**What to produce**
Copy out every line of the data below word for word, leaving out the pictures.

**Stored items**
************

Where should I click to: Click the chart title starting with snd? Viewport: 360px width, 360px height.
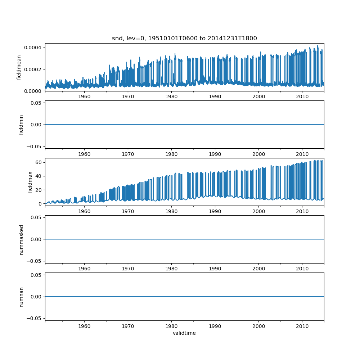[184, 39]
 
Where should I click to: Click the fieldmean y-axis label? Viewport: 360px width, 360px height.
[19, 67]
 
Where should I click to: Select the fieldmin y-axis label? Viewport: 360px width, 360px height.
[21, 125]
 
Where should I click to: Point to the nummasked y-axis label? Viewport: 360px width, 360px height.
[21, 239]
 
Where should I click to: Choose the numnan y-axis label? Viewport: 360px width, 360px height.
[21, 297]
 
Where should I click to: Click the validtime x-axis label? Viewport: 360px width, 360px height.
[184, 333]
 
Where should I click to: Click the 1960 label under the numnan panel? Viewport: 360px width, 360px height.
[84, 326]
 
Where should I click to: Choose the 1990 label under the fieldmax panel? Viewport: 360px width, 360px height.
[215, 211]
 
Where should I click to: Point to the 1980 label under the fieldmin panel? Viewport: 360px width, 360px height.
[171, 154]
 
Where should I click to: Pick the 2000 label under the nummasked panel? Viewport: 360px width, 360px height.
[258, 269]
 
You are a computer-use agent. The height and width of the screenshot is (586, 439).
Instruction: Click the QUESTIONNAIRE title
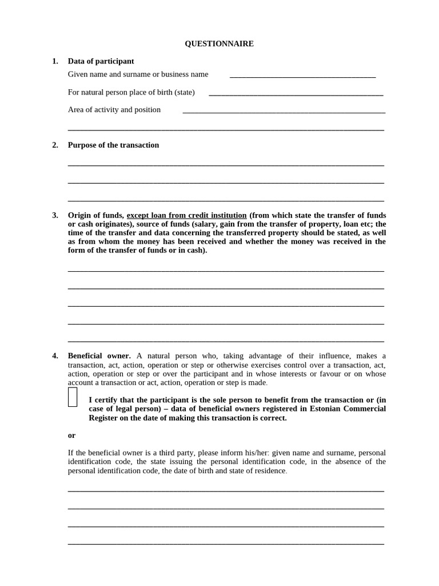pos(219,43)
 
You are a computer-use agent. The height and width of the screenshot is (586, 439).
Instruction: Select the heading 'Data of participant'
pos(101,61)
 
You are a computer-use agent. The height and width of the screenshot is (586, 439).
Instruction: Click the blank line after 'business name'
pos(302,75)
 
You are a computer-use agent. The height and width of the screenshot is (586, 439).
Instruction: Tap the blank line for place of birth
pos(296,93)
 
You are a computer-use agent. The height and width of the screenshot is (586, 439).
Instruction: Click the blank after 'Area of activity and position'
pos(284,111)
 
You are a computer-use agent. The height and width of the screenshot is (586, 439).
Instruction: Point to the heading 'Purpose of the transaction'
pos(113,145)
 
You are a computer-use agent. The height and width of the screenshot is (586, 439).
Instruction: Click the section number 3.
pos(55,215)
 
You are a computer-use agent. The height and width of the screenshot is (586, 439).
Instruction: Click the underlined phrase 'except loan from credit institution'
pos(186,215)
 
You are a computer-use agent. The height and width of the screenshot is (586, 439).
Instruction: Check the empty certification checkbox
pos(73,397)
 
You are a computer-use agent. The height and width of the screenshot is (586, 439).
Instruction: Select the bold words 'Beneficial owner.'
pos(99,355)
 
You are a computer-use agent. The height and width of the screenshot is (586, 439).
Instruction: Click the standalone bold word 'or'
pos(71,435)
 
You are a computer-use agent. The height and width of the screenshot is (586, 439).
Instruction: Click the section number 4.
pos(55,355)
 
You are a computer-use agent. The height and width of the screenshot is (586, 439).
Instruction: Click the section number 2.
pos(55,145)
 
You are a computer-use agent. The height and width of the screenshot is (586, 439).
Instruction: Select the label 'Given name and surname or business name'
pos(138,74)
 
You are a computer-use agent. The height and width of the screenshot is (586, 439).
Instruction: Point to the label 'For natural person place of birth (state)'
pos(131,92)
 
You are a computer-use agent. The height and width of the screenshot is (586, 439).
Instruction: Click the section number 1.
pos(55,61)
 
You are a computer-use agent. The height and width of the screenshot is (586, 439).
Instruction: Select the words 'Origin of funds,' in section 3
pos(95,215)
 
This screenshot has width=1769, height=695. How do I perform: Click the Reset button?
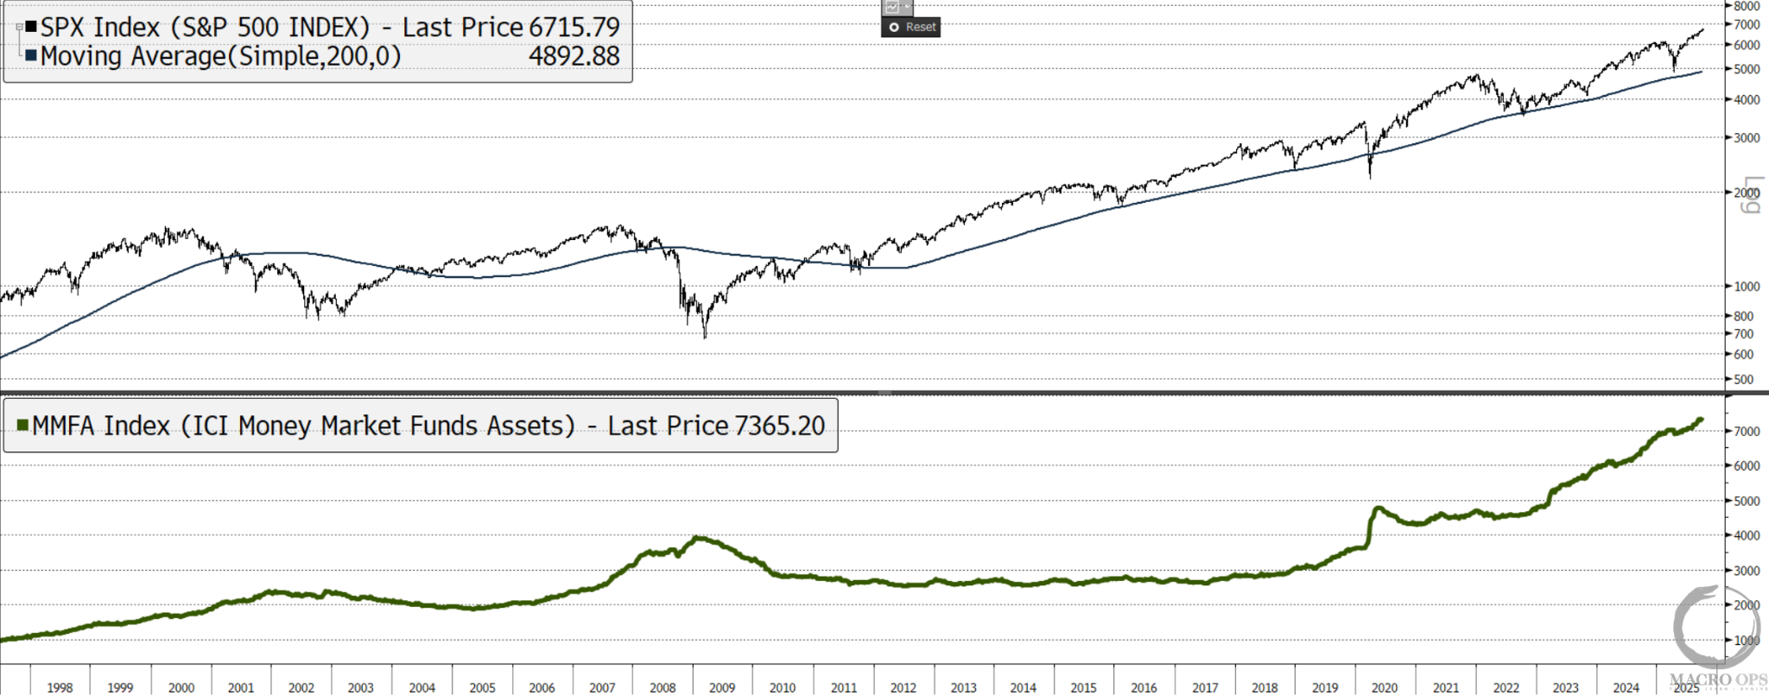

************

**Correct answer**
Where should I click to: Click the chart title starting with snd? Viewport: 360px width, 360px height.
[184, 39]
 
Where should I click to: Click the fieldmean y-axis label? Viewport: 360px width, 360px height.
[19, 67]
 
Where should I click to: Select the fieldmin y-axis label? Viewport: 360px width, 360px height.
[21, 125]
 
Where should I click to: Point to the nummasked y-axis label? Viewport: 360px width, 360px height.
[21, 239]
 
Where should I click to: Choose the numnan y-axis label? Viewport: 360px width, 360px height.
[21, 297]
 
Where should I click to: Click the validtime x-axis label? Viewport: 360px width, 360px height.
[184, 333]
 
Where should I click to: Click the 1960 label under the numnan panel? Viewport: 360px width, 360px height.
[84, 326]
 
Where should I click to: Choose the 1990 label under the fieldmax panel? Viewport: 360px width, 360px height.
[215, 211]
 
Where should I click to: Point to the 1980 label under the fieldmin panel? Viewport: 360px width, 360px height.
[171, 154]
 
Where should I click to: Pick the 2000 label under the nummasked panel? Viewport: 360px width, 360px height.
[258, 269]
 
You are a computer-use agent. The height and width of the screenshot is (586, 439).
Instruction: Click the QUESTIONNAIRE title
pos(219,43)
 
You are a computer-use agent. The height and width of the screenshot is (586, 439).
Instruction: Select the heading 'Data of participant'
pos(101,61)
 
You are a computer-use agent. The height and width of the screenshot is (586, 439).
Instruction: Click the blank line after 'business name'
pos(302,75)
 
You are a computer-use agent. The height and width of the screenshot is (586, 439).
Instruction: Tap the blank line for place of birth
pos(296,93)
 
You are a computer-use agent. The height and width of the screenshot is (586, 439).
Instruction: Click the blank after 'Area of activity and position'
pos(284,111)
 
You are a computer-use agent. The height and width of the screenshot is (586, 439).
Instruction: Point to the heading 'Purpose of the transaction'
pos(113,145)
 
You are a computer-use agent. The height and width of the screenshot is (586, 439).
Instruction: Click the section number 3.
pos(55,215)
 
You are a computer-use agent. The height and width of the screenshot is (586, 439).
Instruction: Click the underlined phrase 'except loan from credit institution'
pos(186,215)
 
You are a computer-use agent. The height and width of the screenshot is (586, 439).
Instruction: Check the empty certification checkbox
pos(73,397)
 
You are a computer-use agent. The height and width of the screenshot is (586, 439).
Instruction: Select the bold words 'Beneficial owner.'
pos(99,355)
 
You are a computer-use agent. The height and width of the screenshot is (586, 439).
Instruction: Click the standalone bold word 'or'
pos(71,435)
 
You are a computer-use agent. The height and width of the screenshot is (586, 439).
Instruction: Click the section number 4.
pos(55,355)
 
You are a computer-use agent. The height and width of the screenshot is (586, 439).
Instruction: Click the section number 2.
pos(55,145)
 
You are a computer-use agent. The height and width of the screenshot is (586, 439).
Instruction: Select the label 'Given name and surname or business name'
pos(138,74)
 
You are a computer-use agent. The height and width of the screenshot is (586, 439).
Instruction: Point to the label 'For natural person place of birth (state)'
pos(131,92)
 
You are a computer-use agent. The height and width of the screenshot is (586, 439).
Instruction: Click the section number 1.
pos(55,61)
 
You are a computer-use agent. The height and width of the screenshot is (586, 439).
Instruction: Select the words 'Origin of funds,' in section 3
pos(95,215)
 
This screenshot has width=1769, height=695. How do I perform: Click the Reset button?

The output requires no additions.